(YOUR INSTRUCTIONS) Look through the data below and show every line that includes "folder".

(Records from a dataset)
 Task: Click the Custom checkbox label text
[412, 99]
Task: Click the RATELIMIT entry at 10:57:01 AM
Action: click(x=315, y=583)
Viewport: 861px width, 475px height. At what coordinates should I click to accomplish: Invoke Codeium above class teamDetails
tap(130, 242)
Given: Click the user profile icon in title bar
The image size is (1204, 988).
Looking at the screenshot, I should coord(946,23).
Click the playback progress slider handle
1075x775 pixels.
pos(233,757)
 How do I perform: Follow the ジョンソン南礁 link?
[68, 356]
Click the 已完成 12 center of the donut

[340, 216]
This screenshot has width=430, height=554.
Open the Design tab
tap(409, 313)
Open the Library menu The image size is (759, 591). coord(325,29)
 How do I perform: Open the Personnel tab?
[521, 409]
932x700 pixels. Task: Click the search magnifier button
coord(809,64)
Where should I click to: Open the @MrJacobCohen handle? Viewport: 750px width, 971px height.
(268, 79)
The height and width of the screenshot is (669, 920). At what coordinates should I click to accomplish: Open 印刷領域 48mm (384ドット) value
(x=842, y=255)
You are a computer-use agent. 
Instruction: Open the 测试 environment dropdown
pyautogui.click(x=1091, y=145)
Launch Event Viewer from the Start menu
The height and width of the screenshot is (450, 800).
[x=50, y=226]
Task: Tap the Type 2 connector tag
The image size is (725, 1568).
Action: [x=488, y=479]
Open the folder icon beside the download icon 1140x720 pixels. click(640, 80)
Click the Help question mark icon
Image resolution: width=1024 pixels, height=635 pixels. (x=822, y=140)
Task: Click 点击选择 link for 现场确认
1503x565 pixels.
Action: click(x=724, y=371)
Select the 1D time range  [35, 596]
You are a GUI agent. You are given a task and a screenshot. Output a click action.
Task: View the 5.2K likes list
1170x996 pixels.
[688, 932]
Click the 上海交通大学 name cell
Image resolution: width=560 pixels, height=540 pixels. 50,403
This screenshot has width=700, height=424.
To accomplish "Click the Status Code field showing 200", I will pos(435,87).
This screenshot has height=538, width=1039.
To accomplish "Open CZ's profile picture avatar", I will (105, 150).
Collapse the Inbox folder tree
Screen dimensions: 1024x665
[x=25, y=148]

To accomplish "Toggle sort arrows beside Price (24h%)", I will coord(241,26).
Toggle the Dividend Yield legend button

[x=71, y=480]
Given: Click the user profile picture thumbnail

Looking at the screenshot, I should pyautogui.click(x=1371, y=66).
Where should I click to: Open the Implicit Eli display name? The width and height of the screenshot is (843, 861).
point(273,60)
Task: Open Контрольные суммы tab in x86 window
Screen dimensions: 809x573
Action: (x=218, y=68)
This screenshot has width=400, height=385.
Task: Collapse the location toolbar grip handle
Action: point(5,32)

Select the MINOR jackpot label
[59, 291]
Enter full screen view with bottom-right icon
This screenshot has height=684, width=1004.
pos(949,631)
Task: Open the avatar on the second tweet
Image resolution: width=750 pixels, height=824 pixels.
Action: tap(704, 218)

(RESULT)
Open the folder icon beside the download icon 1140x720 pixels. click(640, 80)
Collapse the Inbox folder tree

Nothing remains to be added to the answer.